I remain an avid writer, working mostly with words, just about every single day.
Yet I have long been fascinated by how we can expand the notions of “composition” to push ourselves, and our students, to consider what’s beyond the idea of just text (as important as the written word is, and always will be, in my own mind) to include other forms of media. A book I had helped edit years ago — Teaching The New Writing — was an attempt to explore what composition looked like in classrooms where technology was becoming part of the learning experience.
It would be nice to say we have found a balance, where text/words and media/technology mingle in tandem for deeper meaning. However, in working with young writers, it does seem that words have lost much of its primacy in favor of image, video, gif, etc. There may be many reasons for this — attention spans, screen devices, brain development, etc.

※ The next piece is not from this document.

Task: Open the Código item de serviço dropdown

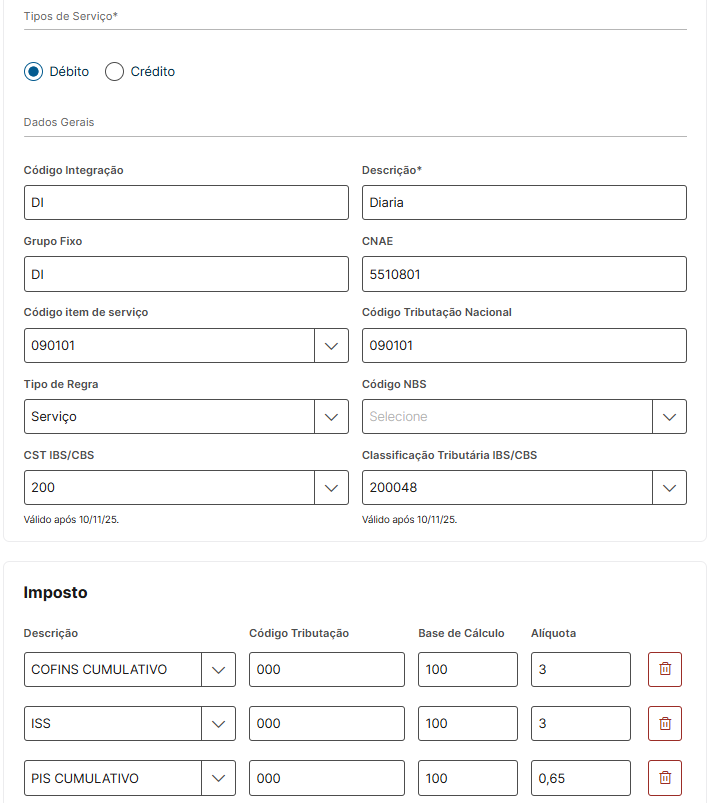Action: (331, 346)
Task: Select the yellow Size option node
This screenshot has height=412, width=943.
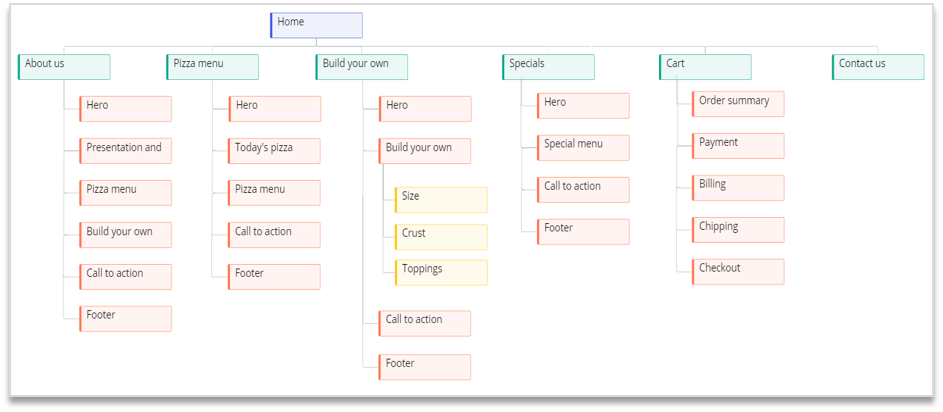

The Pandemic sure has thrown things for a loop.
I’m not naive in thinking that the way I learned to communicate with words and writing and text will always remain the way that my students will learn, so I have long balanced helping them develop the art of writing (stories, essays, etc.) with the art of creating media (image, video, audio, games, etc.) to show how one form can partner with the other.
This blog reflection stems from some thoughtful comments left in a post the other day where I shared a mostly wordless video (my Ten Steps walking video project) and from two posts (here and here) that Terry Elliott shared over at his blog, where he indicates his own explorations of ‘text’ as an idea. The graphic above (Text is Gravity) is a remix of the first lines of a poem of his.
In a bit of unanticipated convergence, I visited and explored a text-based Virtual Reality exhibit from Laurie Anderson that was, in fact, centered on text — stories, letters, and more — inside an explorable space surrounded by word and letter. It reinforced the notion, to me, of how text itself remains a constant in how we navigate and understand and experience the world, no matter the technology. Of course, Anderson follows her own vision, and not all VR is likely to be centered on text as her work here is.
I hope we don’t reduce our world of communication to only the visual, and I don’t suspect that will happen. But trend lines for short videos (TikTok, etc) and visuals (Snapchat, etc) in the younger generation — coupled with a decrease in overall book and longer text reading — is something that all of us, educators and parents and others, need to keep an eye on, and maybe work harder to demonstrate the power of words, as a means of thinking and reflection as much as for communication.